The rock, to my chagrin, shows no more malice than a sessile lump of geology normally can. Grandpa Massingham makes it to the altar and sets his lantern reverently down on it. It might be my imagination, but the glow seems to brighten in contact with the stone. I don't know how it's glowing. I've seen chemical reactions shed light like this, but the ones I know about are usually toxic. He must have come up with an alternative to avoid carrying open flame down here into the den of a creature purgeable by fire.

On the other hand, at least we now have confirmation of that vulnerability.

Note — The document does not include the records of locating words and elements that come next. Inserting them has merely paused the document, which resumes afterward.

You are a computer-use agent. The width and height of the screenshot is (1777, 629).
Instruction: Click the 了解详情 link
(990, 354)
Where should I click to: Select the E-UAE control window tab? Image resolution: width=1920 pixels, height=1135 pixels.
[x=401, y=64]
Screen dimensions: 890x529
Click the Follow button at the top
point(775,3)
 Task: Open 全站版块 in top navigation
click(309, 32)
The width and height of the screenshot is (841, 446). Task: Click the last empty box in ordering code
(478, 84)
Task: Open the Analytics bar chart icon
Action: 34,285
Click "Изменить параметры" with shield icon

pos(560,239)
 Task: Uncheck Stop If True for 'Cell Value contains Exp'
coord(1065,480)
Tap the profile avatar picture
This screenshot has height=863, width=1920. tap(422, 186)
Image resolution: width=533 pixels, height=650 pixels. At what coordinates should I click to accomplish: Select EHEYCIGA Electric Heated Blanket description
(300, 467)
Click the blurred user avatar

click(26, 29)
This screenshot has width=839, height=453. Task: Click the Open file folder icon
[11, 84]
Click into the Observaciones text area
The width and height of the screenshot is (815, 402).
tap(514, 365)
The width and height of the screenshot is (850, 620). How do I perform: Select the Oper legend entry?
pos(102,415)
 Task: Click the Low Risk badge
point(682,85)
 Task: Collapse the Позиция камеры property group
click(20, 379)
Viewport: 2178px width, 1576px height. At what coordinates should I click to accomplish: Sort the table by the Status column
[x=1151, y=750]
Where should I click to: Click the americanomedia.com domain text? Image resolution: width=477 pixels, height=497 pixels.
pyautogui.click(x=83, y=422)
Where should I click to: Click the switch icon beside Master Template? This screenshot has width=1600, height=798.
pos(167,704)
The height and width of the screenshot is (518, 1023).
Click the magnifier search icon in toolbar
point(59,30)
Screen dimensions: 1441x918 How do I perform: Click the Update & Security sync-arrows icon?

Grandpa Massingham digs around in his pocket and comes up with a book that makes Exie's hand tighten on my arm again. We both know that cover decor. Massingham flips through the fragile pages until he comes to one that seems sufficient for his purposes. It's my turn to startle as a surprisingly strong tenor pierces the cave's loaded silence. Age has not weakened Massingham's singing voice. He eases into a hymn I've never heard before, its haunting melody somehow extra resonant in the cave, like the two were made for one another. Knowing this cult's history, I wouldn't be surprised.